IT WAS not a crowd, rather a loose scattering of disconsolate groups along the platform football supporters of some wretched fourth division team that had lost a match in foreign parts. They carried no luggage, only cans of beer, and their bearing was morose. As one small congregation broke into simple tuneless song, another picked it up but none seemed to know more than a phrase or two of words or melody. Younger men, some adolescent boys, one pre-pubescent holding father's hand, were playful, joshing each other, clumsy with some kind of oriental kick-boxing; others snogged the few uncomely girls, thick of leg, flabby of buttock, masked in make-up, pierced through eyebrow, lip and tongue. Briefly I wondered what it must feel like to snog a mouth encumbered by so much metal. Older men swigged their lager and occasionally launched into incantatory bellows in accents so thick that they were only sounds, not words.

Cowardly, I wandered to the booking office and asked if I might upgrade my ticket to first class. For £25 I could, said the girl, but then opined that there might be no seats and that I'd better stick to my reservation among the hoi polloi in steerage and not waste my money. Glumly I returned to the southbound platform and sank into the shadows until the train drew in. Finding my seat, I hunkered down to read.

"What are you doing in this carriage?" He was the biggest and the loudest of the shouters; earlier, in my imagination, I had unflatteringly compared him with the silver-back gorillas of Rwanda. "You should be in first class," he continued. "Can't afford it," I replied, cursing myself for my ingrained habits of economy. Apart from having to shake his hand and murmur customary pleasantries, that was the end of the encounter and he turned his attention to another passenger he recognised. This was less amusing, for as the lager was repeatedly replenished from the train's bar, the aggression of his intrusion into this man's solitude mounted in menace. His mobile phone his loving wife defused the threat and within moments his victim's phone rang too and he, sensibly, kept his conversation going until his tormentor, weary of waiting to return to the verbal fray, began to provoke yet another passenger.

Why, I wondered, is it possible to buy alcohol on trains?
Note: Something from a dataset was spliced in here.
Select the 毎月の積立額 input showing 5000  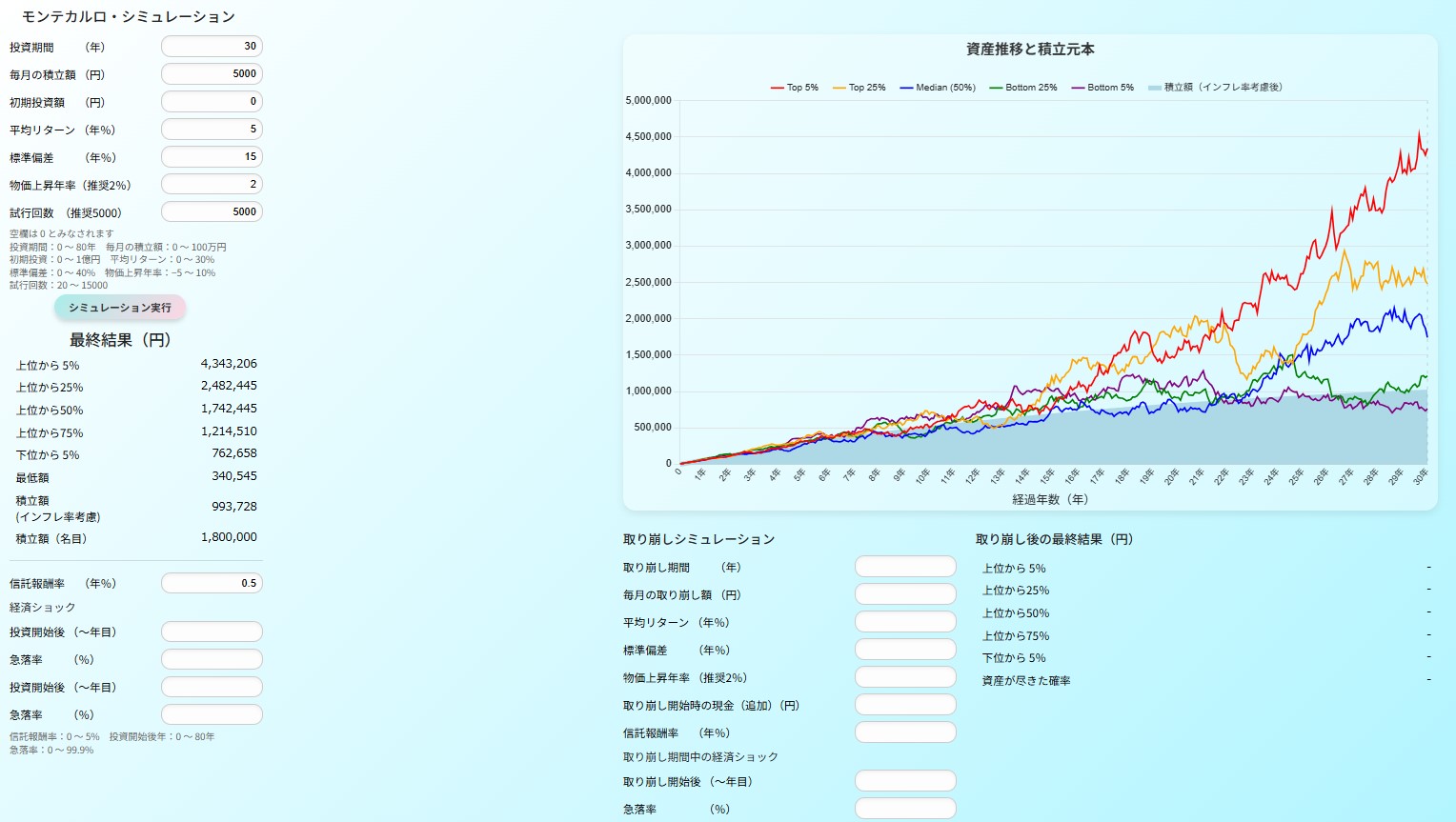click(212, 74)
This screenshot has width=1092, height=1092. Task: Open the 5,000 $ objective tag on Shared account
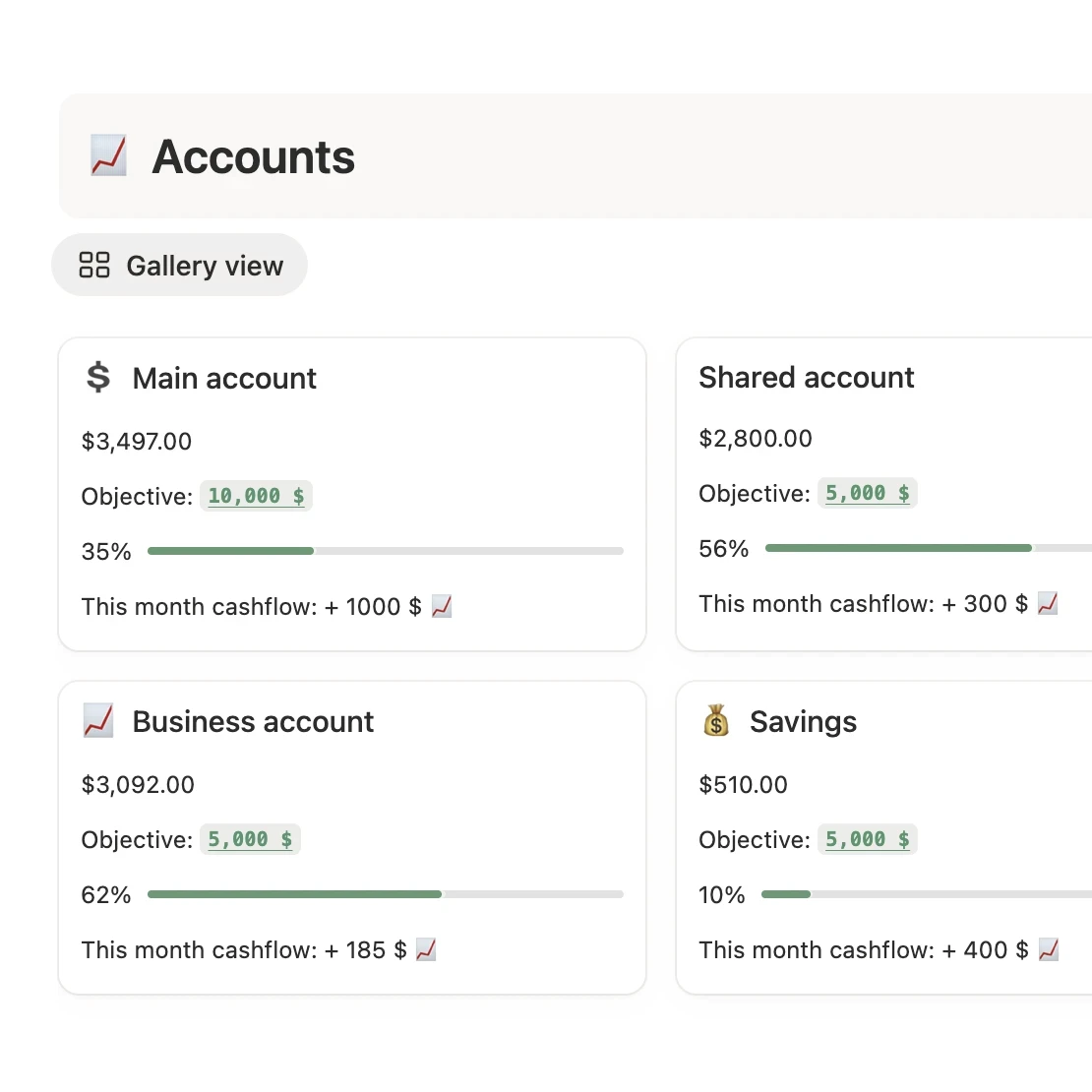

Should not alcohol in public places have gone the same way as tobacco? Isn't alcohol at least as much a curse? Tobacco never fuelled aggression, never induced riotous behaviour, never turned a man into a football hooligan, never let loose our educated inhibitions against public nuisance, violence and random sex, but alcohol is the drug that swiftly stimulates all these. I loathe his second-hand smoke, but no smoker's behaviour ever made me wary and fearful of a stranger.